## What is required
Pull out every line below that contains the word "button". Match upper and lower case as given.

---------- Provided material

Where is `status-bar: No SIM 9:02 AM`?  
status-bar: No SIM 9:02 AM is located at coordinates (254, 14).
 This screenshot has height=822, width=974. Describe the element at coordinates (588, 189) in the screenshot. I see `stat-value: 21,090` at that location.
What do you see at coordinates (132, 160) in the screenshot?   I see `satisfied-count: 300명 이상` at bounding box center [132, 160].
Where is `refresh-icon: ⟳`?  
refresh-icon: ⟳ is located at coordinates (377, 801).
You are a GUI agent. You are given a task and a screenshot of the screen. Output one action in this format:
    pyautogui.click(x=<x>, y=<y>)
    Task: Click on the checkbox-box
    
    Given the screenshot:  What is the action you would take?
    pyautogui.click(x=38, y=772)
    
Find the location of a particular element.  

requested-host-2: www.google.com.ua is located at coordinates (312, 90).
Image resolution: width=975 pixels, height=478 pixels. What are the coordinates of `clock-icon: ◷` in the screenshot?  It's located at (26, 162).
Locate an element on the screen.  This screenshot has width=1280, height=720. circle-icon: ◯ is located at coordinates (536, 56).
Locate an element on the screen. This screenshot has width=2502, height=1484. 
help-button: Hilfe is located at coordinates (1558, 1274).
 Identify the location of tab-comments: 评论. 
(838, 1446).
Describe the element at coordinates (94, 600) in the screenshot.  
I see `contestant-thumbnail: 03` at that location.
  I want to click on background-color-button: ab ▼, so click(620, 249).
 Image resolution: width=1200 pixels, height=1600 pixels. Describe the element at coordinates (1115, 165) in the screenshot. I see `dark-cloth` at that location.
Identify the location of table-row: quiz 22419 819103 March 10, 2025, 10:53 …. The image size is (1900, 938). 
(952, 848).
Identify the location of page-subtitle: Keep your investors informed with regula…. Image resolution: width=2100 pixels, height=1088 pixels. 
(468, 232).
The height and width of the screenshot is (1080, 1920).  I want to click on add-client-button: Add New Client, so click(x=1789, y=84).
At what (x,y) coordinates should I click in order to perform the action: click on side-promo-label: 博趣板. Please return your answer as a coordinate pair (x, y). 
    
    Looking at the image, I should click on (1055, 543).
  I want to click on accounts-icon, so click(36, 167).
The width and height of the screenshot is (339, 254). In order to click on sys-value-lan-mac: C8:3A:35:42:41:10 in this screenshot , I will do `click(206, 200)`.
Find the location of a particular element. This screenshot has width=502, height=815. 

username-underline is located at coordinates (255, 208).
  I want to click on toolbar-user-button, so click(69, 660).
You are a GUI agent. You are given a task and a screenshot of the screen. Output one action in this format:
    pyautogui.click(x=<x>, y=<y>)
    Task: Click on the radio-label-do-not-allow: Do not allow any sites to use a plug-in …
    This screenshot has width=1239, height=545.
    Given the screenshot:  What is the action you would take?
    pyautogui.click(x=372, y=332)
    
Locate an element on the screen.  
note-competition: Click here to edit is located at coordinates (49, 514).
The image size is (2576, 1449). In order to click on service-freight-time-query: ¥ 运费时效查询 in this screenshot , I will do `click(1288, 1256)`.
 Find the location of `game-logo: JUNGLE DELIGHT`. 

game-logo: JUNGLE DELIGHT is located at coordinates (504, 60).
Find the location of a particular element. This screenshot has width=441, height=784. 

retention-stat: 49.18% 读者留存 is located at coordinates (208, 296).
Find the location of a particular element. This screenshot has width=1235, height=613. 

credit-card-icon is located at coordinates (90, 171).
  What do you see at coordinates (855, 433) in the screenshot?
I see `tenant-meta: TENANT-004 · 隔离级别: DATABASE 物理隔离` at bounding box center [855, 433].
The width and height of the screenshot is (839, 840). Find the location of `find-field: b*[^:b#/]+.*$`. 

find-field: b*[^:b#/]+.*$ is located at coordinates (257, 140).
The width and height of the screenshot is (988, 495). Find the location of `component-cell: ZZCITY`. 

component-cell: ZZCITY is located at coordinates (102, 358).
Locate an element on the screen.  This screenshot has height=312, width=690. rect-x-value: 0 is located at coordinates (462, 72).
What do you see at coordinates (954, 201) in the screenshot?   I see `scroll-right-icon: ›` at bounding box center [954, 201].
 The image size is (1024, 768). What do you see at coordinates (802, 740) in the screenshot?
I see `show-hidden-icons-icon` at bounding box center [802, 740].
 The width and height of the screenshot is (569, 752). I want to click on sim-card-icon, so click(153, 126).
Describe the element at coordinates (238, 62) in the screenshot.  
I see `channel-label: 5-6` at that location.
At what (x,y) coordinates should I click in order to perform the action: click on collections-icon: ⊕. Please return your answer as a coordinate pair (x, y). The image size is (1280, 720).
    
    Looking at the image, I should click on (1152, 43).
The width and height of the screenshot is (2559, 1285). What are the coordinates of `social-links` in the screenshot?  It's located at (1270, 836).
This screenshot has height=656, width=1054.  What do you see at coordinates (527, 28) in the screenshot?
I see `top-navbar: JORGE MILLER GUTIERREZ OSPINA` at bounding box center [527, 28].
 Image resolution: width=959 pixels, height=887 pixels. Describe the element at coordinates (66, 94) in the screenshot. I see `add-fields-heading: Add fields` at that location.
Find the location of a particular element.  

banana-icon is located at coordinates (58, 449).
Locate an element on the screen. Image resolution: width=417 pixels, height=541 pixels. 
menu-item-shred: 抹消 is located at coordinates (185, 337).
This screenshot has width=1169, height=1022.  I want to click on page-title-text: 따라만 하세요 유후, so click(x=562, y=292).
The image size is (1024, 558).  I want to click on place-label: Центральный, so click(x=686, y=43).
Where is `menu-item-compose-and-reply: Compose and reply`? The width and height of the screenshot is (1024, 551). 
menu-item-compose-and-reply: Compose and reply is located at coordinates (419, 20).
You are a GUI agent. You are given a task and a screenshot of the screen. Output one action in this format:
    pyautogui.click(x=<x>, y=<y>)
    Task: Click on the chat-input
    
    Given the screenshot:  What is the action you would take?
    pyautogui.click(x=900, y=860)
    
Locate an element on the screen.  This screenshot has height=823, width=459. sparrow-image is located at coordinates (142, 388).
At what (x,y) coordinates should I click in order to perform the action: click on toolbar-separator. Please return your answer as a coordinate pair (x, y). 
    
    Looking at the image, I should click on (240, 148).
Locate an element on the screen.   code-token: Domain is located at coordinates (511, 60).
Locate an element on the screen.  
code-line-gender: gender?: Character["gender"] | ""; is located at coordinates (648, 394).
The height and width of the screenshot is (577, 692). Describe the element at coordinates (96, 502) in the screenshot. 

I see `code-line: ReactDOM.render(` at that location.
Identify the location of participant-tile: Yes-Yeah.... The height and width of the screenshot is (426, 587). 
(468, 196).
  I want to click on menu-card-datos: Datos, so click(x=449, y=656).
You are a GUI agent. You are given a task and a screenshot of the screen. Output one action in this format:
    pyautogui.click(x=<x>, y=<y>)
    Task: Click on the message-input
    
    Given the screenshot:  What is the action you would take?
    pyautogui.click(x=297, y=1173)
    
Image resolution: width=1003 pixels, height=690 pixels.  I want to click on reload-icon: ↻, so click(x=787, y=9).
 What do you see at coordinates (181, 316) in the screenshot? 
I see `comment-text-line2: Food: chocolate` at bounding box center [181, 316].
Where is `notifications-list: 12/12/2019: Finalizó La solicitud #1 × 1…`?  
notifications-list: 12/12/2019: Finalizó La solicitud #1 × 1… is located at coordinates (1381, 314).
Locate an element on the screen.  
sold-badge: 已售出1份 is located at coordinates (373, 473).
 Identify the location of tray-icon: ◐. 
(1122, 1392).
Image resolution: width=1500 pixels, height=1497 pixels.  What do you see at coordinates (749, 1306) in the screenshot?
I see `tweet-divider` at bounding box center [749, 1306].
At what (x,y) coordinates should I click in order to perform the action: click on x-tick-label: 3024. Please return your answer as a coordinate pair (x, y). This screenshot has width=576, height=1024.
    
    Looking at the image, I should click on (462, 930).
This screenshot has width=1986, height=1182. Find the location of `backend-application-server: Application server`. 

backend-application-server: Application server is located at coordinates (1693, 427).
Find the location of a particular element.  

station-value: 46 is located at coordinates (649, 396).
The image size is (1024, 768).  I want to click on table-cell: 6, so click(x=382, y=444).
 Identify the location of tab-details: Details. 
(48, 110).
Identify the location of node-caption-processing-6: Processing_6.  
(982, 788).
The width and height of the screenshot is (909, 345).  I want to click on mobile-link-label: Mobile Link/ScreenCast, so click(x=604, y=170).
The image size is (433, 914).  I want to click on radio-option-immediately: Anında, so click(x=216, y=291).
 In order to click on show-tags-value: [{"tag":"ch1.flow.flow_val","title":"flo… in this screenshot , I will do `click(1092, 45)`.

--------------------

## Answer box
help-button: Hilfe is located at coordinates (1558, 1274).
  I want to click on background-color-button: ab ▼, so click(620, 249).
The height and width of the screenshot is (1080, 1920).  I want to click on add-client-button: Add New Client, so click(x=1789, y=84).
  I want to click on toolbar-user-button, so click(69, 660).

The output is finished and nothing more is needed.